Tra la salita e la discesa nel mezzo c’è la pianura sconfinata e l’andatura di buon passo, quella in cui sembra che la bicicletta vada avanti da sola, dove le gambe girano ritmiche senza quasi fare fatica, dove ti trovi in gruppo e ti sorprendi a macinare chilometri su chilometri e il tuo corpo è comodamente adagiato sulla bicicletta che sembra di scivolare sulla strada. Tu, la biciletta e la strada: ogni volta è una sfida, ogni volta è una vittoria con se stessi! E poi ci sono i rumori della bicicletta: quelle in carbonio che sembrano suonate dal vento, la catena che passa da un rapporto all’altro velocemente e disperatamente quando la salita si fa dura, il mozzo che gira libero nella ruota quando non si pedala, i freni che fischiano tirati al limite nelle discese veloci. E poi c’è il piacere di stare nella natura, abbandonare piano piano le strade trafficate, i paesi e ritrovarsi circondati da un paesaggio sempre diverso anche se è sempre quello, perché lo si attraversa in momenti diversi dell’anno e ogni volta vediamo cose nuove. E allora sono campi coltivati e frutteti, prima spogli poi rigogliosi. Boschi, calanchi, prati, fiori. Colori e profumi che ci meravigliano e ci catturano, diversi e mai uguali. Silenzio, pace, tranquillità… e i suoni della natura: il vento, gli uccelli, i fiumi, le foglie, gli animali… E poi c’è la compagnia, il gruppo, quel singolo, che ti accompagna lungo la strada, che ti dà coraggio quando sembra tutto impossibile, che si congratula per la prestazione, che semplicemente condivide il momento con te.

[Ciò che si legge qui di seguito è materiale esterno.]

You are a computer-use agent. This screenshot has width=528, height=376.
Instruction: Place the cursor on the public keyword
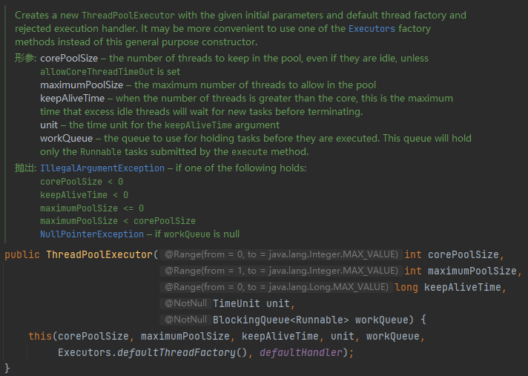coord(22,255)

Questo è il ciclismo, nel 1912 come dopo 100 anni, e chi, a Medicina, vuole praticarlo con misura, spirito d’agonismo e cultura amatoriale, può ancora fare riferimento alla A.S.C.D. 1912.
Simona Bignardi
Testo tratto da "Medicina 1912-2012: 100 anni di ciclismo", in "Brodo di serpe - Miscellanea di cose medicinesi", Associazione Pro Loco Medicina, n. 10, dicembre 2012.